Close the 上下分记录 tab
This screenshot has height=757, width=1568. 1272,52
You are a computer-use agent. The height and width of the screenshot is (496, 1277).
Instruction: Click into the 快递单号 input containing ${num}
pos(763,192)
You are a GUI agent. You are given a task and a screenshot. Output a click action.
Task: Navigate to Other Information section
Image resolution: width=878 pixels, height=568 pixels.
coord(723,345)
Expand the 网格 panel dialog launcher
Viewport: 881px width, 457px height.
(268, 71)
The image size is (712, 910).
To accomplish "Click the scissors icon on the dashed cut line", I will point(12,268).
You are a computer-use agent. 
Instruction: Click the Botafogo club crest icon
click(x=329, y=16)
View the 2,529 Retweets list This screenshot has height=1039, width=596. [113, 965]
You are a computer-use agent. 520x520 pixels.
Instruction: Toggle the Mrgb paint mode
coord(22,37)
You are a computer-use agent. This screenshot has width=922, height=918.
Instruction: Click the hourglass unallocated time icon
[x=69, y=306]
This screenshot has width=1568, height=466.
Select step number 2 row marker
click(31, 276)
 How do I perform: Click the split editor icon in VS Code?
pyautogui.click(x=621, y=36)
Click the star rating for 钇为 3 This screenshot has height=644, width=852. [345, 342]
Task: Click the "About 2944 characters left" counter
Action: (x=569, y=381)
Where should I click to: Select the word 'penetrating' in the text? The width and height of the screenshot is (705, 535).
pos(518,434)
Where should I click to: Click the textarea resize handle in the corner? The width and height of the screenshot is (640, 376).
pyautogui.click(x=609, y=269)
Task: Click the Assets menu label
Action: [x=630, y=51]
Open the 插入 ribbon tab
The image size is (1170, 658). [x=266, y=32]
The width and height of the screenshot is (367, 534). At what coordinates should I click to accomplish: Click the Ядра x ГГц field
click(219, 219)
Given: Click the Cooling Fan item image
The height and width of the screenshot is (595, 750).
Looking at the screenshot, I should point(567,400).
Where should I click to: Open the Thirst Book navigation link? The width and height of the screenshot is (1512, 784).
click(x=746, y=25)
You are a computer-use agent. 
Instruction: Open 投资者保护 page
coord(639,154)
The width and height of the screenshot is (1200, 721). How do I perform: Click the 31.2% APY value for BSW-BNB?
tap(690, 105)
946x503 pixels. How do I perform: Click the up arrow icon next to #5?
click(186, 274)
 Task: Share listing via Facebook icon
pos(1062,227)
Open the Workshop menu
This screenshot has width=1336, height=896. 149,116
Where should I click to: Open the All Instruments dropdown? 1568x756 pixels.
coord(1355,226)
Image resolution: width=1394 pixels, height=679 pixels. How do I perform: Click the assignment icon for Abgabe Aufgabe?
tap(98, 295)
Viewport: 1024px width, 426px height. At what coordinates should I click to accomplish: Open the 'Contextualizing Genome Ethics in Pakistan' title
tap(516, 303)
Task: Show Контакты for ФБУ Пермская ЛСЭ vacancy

::::

What is required:
Report only how many lines in the records contain the word "agent".

Solution for this problem:
6